The advent of boceprevir and telaprevir has led to higher rates of success in the monoinfected
population, and small clinical trials have reported similar success rates in the coinfected population with both boceprevir and telaprevir. In a study of individuals with HCV/HIV infection Akt inhibitor where telaprevir was administered in combination with PEG-IFN and RBV and compared with PEG-IFN/RBV alone, SVR rates at 24 weeks were 74% and 45%, respectively [71]. A similar study in coinfection has been performed with boceprevir in which SVR rates at 24 weeks were reported as 29% for PEG-IFN/RBV and 63% for PEG-IFN, RBV and boceprevir [72]. No completed study has been performed in HCV/HIV-infected cirrhotics or in individuals who have previously failed interferon and ribavirin therapy, although small series of case reports have been presented. Also, preliminary data from two ANRS studies http://www.selleckchem.com/products/Thiazovivin.html in individuals
previously failing therapy with PEG-IFN and RBV have been reported and show virological response rates at week 16 of 88% with telaprevir, including 86% of null responders, and 63% with boceprevir, but only 38% in previous null responders [75–76], although longer-term data are needed before the utility of these drugs in this setting
becomes clear. In monoinfected patients, a recent meta-analysis has suggested a higher response rate when pegylated α-interferon 2a is employed when compared to pegylated α-interferon 2b, although studies involving patients with HIV infection were excluded and therefore no recommendation can be given as to which interferon should be chosen.

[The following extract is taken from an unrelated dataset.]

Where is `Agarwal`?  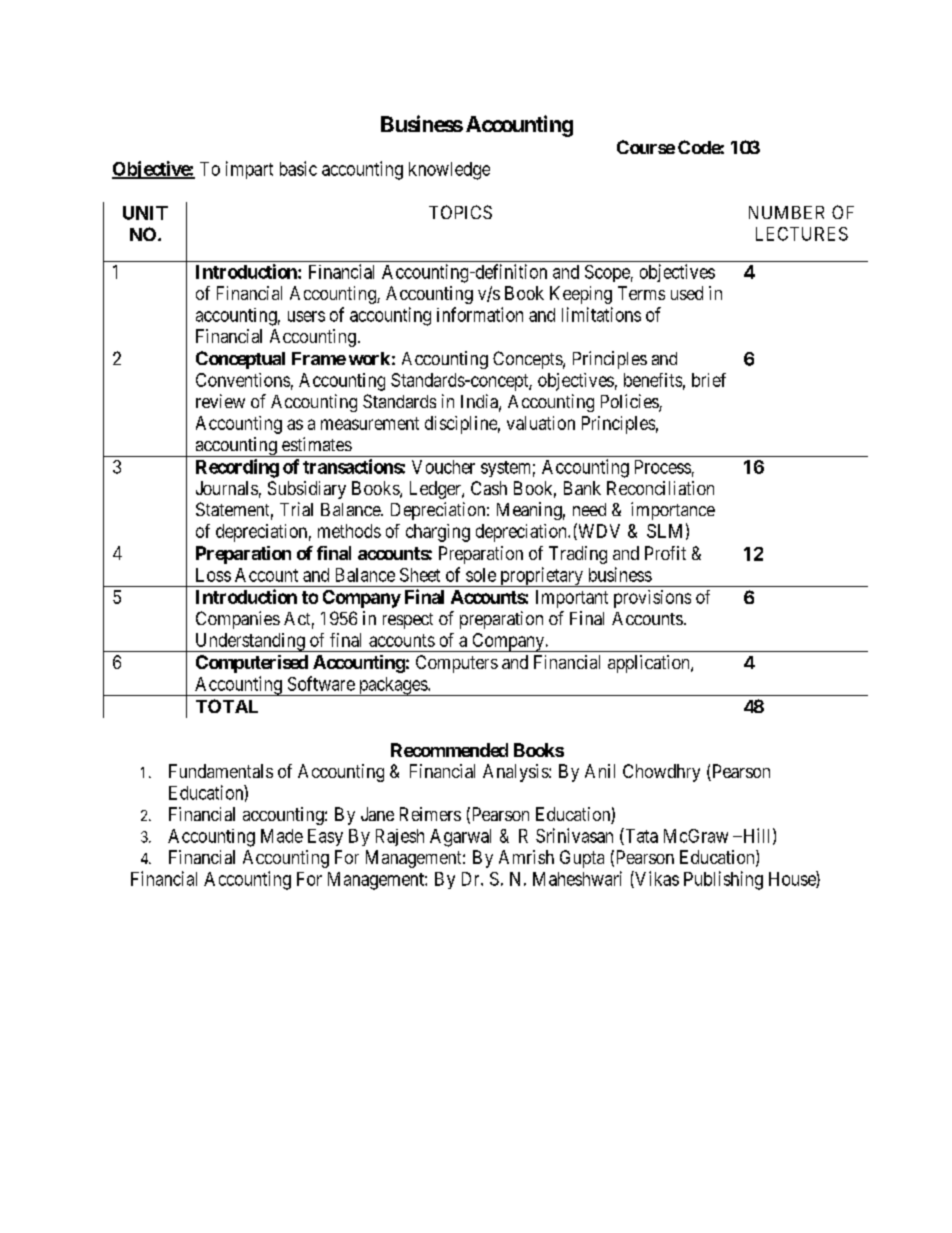
Agarwal is located at coordinates (460, 838).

Nevertheless, based on the monoinfection analysis, physicians may prefer to utilize pegylated α-interferon 2a [89]. Ribavirin should always Tenofovir be given based on weight (1000 mg per day if less than 75 kg and 1200 mg per day if above this weight) [90]. Both telaprevir and boceprevir have drawbacks which include toxicities, drug–drug interactions with antiretrovirals and other commonly used agents, two-or-three-times-daily dosing, and both must be administered with PEG-IFN and RBV. Potential drug–drug interactions of DAAs with both anti-HIV agents and other prescribed medications are of particular importance (see Table 8.1). All individuals should be stabilized on an ART regimen without potential harmful interactions prior to commencement of anti-HCV therapy.